Seas rose 17cms over the past century.

 

The group said that even the most ambitious goals by industrial nations were insufficient to avoid dangerous change.

 

The EU has set a target of limiting warming to a temperature rise of 2 Celsius (3.6 F) over pre-industrial levels.

 

“Emissions must be reduced at a level that ensures that global temperature rise remains well below 2C,” the alliance said in a statement.

 

More aid

Small islands also said they would need far more aid as they feel the impact of climate change.

“The infrastructure needs alone of the most vulnerable countries could measure in the billions” of dollars, Friday said.
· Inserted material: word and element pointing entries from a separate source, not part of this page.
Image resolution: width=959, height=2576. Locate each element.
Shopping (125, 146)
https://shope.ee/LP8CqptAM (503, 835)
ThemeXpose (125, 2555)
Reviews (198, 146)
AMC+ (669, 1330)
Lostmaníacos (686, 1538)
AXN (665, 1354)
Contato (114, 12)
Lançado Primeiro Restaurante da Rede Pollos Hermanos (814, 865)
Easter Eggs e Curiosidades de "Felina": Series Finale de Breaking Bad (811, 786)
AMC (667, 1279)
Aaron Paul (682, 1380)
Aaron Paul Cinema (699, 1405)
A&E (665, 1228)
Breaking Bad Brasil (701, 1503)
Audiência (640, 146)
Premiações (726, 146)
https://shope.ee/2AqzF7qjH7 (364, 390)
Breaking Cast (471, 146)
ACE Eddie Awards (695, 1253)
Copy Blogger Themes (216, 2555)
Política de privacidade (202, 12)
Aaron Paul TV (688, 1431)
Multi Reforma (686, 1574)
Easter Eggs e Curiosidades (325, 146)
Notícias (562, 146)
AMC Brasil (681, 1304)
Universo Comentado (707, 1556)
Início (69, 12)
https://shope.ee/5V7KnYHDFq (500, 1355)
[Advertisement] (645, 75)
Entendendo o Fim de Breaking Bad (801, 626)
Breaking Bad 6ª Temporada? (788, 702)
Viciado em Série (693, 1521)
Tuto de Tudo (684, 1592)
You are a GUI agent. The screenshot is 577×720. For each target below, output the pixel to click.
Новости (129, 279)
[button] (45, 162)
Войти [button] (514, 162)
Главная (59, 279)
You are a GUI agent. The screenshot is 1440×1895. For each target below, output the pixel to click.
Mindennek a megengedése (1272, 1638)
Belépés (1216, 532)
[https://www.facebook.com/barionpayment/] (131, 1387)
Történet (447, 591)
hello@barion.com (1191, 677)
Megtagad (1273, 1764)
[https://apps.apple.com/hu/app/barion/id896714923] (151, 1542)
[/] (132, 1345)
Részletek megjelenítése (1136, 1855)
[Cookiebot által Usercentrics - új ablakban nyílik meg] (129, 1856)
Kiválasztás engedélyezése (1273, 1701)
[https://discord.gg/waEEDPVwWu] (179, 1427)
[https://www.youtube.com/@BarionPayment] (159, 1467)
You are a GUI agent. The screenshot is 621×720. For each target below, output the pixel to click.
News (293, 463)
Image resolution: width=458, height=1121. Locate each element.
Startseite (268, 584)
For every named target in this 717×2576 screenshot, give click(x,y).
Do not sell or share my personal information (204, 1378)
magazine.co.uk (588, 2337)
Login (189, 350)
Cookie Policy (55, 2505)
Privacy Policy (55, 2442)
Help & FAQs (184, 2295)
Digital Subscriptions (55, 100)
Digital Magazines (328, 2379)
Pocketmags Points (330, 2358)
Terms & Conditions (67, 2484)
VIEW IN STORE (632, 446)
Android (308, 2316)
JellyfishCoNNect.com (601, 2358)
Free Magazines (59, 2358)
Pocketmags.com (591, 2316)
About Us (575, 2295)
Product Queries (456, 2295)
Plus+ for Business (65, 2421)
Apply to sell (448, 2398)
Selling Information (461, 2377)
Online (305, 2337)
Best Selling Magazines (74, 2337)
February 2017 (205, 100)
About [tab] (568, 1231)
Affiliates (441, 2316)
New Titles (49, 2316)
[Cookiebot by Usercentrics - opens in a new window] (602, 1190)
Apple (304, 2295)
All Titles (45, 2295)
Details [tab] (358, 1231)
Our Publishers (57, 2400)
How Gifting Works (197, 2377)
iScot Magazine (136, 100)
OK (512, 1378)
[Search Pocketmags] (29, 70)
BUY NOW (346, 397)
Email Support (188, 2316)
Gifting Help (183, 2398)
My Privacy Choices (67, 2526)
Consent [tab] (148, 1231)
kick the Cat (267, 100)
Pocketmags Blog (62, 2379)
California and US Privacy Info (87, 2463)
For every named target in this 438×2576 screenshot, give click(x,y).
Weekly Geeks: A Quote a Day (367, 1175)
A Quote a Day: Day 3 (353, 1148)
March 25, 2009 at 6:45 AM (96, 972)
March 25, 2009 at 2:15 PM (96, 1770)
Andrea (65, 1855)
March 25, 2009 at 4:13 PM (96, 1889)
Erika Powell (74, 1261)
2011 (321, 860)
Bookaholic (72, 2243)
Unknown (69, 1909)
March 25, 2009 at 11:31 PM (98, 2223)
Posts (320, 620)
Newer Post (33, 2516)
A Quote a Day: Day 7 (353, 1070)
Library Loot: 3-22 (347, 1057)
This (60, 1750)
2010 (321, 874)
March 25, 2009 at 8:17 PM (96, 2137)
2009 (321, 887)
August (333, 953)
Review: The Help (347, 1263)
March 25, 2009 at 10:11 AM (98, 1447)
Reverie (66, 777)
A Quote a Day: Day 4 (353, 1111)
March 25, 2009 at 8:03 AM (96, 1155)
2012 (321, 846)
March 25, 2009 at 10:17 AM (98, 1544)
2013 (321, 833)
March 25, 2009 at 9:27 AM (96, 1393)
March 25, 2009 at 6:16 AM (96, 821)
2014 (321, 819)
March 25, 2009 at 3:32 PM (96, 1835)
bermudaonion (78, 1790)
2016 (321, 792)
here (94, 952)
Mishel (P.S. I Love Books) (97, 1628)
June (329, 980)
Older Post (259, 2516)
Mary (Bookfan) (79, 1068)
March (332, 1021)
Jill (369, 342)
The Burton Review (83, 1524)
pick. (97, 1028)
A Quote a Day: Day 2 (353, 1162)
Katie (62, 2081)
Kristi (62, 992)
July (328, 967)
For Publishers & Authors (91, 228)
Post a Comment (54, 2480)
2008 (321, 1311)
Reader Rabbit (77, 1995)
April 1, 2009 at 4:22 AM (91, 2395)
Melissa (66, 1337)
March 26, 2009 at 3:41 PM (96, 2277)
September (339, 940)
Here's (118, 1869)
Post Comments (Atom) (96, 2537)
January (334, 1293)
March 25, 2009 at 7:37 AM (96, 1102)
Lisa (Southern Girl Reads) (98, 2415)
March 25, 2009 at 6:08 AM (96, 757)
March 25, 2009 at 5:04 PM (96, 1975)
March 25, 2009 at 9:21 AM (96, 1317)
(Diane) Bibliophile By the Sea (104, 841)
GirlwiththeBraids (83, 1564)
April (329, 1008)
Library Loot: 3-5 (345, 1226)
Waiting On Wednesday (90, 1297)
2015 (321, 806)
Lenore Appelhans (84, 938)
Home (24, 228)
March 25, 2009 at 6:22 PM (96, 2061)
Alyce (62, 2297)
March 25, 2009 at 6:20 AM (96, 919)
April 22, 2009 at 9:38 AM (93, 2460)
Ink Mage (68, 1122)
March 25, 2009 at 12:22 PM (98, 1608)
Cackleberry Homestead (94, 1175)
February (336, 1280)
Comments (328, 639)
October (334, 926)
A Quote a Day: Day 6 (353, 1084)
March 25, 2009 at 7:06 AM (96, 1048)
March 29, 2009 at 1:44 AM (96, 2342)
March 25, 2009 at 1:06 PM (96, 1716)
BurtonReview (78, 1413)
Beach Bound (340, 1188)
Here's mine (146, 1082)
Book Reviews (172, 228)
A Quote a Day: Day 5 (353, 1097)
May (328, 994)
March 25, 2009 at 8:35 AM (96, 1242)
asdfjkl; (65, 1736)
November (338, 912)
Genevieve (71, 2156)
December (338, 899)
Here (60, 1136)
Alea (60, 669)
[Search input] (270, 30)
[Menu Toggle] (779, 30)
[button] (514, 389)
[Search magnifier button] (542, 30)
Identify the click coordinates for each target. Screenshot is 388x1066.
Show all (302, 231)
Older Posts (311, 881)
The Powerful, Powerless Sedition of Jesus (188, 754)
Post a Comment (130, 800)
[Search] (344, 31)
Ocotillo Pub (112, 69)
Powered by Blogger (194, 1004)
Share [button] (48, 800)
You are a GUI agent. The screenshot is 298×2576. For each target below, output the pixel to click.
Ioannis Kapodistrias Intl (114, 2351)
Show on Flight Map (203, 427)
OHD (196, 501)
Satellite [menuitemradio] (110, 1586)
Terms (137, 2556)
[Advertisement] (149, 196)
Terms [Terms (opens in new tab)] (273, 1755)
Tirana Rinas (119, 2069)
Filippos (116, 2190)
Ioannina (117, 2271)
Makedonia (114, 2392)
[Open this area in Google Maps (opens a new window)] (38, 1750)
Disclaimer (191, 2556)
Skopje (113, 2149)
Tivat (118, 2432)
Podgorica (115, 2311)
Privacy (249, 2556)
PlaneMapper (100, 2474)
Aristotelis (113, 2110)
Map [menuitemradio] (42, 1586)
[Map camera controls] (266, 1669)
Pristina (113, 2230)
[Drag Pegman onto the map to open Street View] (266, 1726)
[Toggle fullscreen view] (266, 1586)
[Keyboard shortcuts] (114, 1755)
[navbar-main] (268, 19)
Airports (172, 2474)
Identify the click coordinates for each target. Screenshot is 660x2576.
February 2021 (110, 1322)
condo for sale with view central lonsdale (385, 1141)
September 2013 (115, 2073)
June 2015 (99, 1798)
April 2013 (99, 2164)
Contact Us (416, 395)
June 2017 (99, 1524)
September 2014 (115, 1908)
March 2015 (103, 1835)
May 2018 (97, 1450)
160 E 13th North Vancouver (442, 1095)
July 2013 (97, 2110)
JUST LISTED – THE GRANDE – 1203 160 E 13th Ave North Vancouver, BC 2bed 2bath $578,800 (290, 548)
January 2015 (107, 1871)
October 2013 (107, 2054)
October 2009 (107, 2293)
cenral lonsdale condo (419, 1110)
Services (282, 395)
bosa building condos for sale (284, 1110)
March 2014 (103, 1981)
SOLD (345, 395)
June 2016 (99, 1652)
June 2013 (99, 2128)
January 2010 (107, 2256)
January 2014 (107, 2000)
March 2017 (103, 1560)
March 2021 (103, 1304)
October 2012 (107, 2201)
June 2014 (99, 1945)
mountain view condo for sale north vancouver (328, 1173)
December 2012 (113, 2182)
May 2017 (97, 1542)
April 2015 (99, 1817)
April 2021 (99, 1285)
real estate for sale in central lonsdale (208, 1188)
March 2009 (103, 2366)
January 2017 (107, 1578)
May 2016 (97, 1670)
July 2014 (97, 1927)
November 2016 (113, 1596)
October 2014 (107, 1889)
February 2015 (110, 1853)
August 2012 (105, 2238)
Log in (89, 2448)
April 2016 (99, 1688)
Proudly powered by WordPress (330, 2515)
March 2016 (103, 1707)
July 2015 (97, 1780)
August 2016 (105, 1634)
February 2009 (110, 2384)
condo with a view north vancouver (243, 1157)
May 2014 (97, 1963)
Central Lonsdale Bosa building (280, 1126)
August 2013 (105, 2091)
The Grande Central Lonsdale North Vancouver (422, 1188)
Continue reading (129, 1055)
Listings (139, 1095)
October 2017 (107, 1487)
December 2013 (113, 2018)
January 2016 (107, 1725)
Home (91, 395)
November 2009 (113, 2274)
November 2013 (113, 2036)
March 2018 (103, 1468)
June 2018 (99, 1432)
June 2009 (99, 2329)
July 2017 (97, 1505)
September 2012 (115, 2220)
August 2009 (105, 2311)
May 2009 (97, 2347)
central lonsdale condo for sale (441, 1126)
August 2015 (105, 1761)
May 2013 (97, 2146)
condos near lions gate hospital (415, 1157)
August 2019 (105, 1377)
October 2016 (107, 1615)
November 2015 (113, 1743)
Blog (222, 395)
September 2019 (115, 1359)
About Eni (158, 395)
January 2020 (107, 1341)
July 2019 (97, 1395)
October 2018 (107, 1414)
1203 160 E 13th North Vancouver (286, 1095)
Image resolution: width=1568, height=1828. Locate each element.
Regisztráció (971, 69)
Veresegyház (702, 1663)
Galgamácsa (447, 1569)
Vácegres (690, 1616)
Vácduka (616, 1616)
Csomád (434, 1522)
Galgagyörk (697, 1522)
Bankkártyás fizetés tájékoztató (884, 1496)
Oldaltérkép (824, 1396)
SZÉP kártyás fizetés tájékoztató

The government of the Maldives, for instance, needed $175 million to build a barrier around a single coral island to make the atoll “twice the height of this chair” above sea level, he said.

 

“We are not in this process as beggars,” said Clifford Mahlung of Jamaica, adding that small islands were not to blame for climate change.

  

“In Jamaica we used to repair coastal roads from erosion and storms once every four years,” he said.

 

“With what is happening now we have to repair those roads four times a year.”

 

Friday said Grenada, long considered south of the Caribbean hurricane belt, had been reclassified after two storms within 10 months in 2004-05.

 

Losses from Hurricane Ivan alone in 2004 were $800 million.

 

But he also said that small island states had dropped past threats to sue the United States, the top emitter of greenhouse gases, for compensation.